Invisible XML [ixml] has had a stable specification since 2022, there are currently a half dozen implementations, and typically a dozen presentations per year have recently been given at conferences. At the beginning of 2026 the first International Symposium on Invisible XML was held [sym], with 14 presentations and 40 or so attendees. Meanwhile there is a working group [wg] developing the language further.

This paper gives an overview and discussion of the topics and issues currently being considered within the community on the route to the next version.

Keywords: markup, invisible xml, ixml, notation design, parsing, standards

Contents

Introduction

Usage of ixml has been increasing over a surprisingly broad range of applications

With this experience emerges requests for features or support for use cases.

These requests get noticed by, or passed on to, the working group for consideration, and often arrive as requests for particular features, for instance similar features available in other languages.

Notation Design

There are two observable streams in notation design.

Einstein's maxim "Everything should be kept as simple as possible, but no simpler" is a good aim when designing: it implies not adding multiple mechanisms to achieve the same result, but designing from use cases, not features.

Now on to individual issues under consideration within the community.

Renaming

Rules in ixml define two things:

  1. the input syntax
  2. how the parsetree should be serialised. In ixml 1.0 the serialisation of an element or attribute always has the same name as the rule it comes from.

However, two different input syntaxes might represent the same output serialisation (for instance two different date formats). This originally meant that one abstraction, with two different input formats, had to have two separate output formats as well.

Renaming

Renaming allows a different name from the rule name on serialisation. Without renaming, you get

date: y, m, d.

<date><y>2025</y><m>08</m><d>06</d></date>

While using renaming gives a different serialisation:

date > d: y, m, d.

<d><y>2025</y><m>08</m><d>06</d></d>

This is completed work; not yet officially published but already widely implemented.

See the modularisation paper [mod] for examples of its use, and the work-in-progress ixml draft [ixml2] for its definition.

Modularisation

Two ixml developments have been observed:

  1. Some very large grammars are emerging, such as the one for XPath 4 [xp4] at 350 lines, and 200 rules;
  2. Several grammars being written with common subparts, for instance for URIs, and indeed XPath expressions.

Modularisation allows you to split grammars into smaller more manageable parts:

Example

Here is the proposed syntax of a module, using its own definition:

+uses ixml, name, s, RS from ixml.ixml; 
      iri from iri.ixml
+shares module

   module: s, (multiuse; shares)*, ixml.
-multiuse: -"+uses", RS, uses++(-";", s).
   shares: -"+shares", RS, entries.
     uses: entries, RS, -"from", RS, from.
 -entries: share++(-",", s).
    share: @name, s.
    @from: iri, s.

Can be done by preprocessor: a processed modularised grammar can still be used by implementations that don't support modularisation.
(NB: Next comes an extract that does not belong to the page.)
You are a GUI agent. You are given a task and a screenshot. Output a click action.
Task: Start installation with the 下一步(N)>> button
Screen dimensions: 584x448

See the paper from MarkupUK 2025 [mod] and a slightly different proposal from Norm Tovey-Walsh [mod2].

Round tripping

Round tripping is about recreating an equivalent input document from the output of ixml.

You would think that because of deletions and insertions, round tripping is not in general possible.

But by defining round tripping as "producing a document that would produce the same output", it is possible in the general case.

How it works

Transform the grammar that produced the output into one that recognises that output, and then serialising only the terminal characters of a resultant parse.

This produced a textual document that when processed with the original grammar produces the same output.

One implementation to date [rti] calls this "creating the canonical value": although the new document is not identical with the original, running it through ixml, and back again will continually produce the same canonical document.

An interesting corollary is that transforming the transformed grammar in the same way a second time produces the same output as the original grammar, but requiring less work from the ixml serialiser, pointing to a possible way of simplifying the ixml serialiser.

Corollary

Round tripping

Original input t is processed using the original grammar g to produce output t.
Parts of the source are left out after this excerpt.